Ibu Kota Lebih Kejam Dari Bapak
Mobil elf putih–sebuah kendaraan seperti bis namun lebih kecil– itu berhenti tepat di pertigaan jalan dan menurunkan lelaki remaja dengan baju kemeja kotak-kotak biru. Dengan tas gendongnya, dia kemudian berjalan ke pangkalan ojeg tak jauh dari jalan beraspal.

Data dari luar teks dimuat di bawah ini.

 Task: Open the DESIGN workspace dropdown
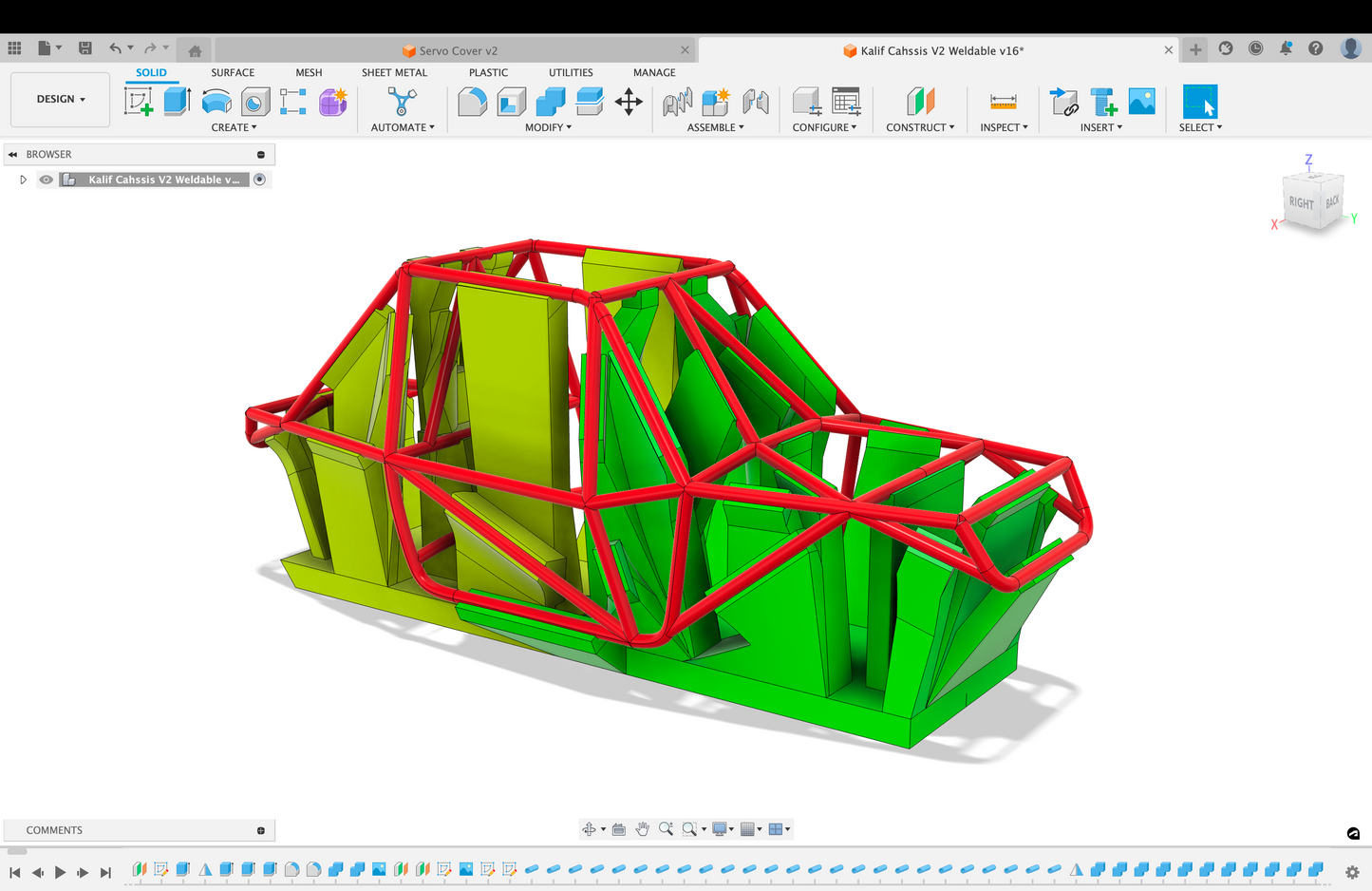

“Ojeg, Pak,” panggil lelaki itu.
“Iwan? Ini teh Iwan, kan? Murangkalih na Pak Juned?”
“Muhun, Pak.”
“Atuh, naha teu sareng Cecep?”
“Cecep?”
“Muhun.”
“Oh, Henteu, Pak.”
“Nyalira wae?”
“Muhun.”
Iwan segera naik ke atas jok motor belakang kemudian kendaraan beroda dua itu pun meluncur di sepanjang jalan tanah berbatu menuju kampung halaman Iwan. Dia sebenarnya tidak mengerti dengan apa yang dimaksud si tukang ojek. Lelaki berusia tujuh belas tahun itu hanya ingin bersikap sopan kepada orang yang lebih tua darinya itu saat menjawab. Hingga akhirnya dia tiba di rumah barulah dia paham ketika ibunya juga mempertanyakan hal yang sama seperti tukang ojek tadi.
“Iwan, naha teu sareung si Cecep. Si Cecep mana?” tanya Ibunya begitu Iwan menemuinya di dapur. Wajah itu menengok ke arah ruang depan, seperti mencari-cari. Tentu saja Iwan tak mengerti. Maka dia pun bertanya pada ibunya tentang ada apa sebenarnya.
Siang menjelang.
Pak Juned baru saja pulang dari tambak ketika melihat istrinya menangis di meja dapur. Wajahnya kerung. Dan bertambah kerung ketika melihat Iwan juga ada di sana setelah masuk ke ruangan itu. Dia sepertinya tidak menyangka anaknya pulang hari itu. Tak ada sapaan, tak ada gerik yang menandakan bahwa dirinya peduli kepulangan anaknya. Canggung. Dia hanya melangkah menghampiri teko di meja, minum, lalu pergi lagi.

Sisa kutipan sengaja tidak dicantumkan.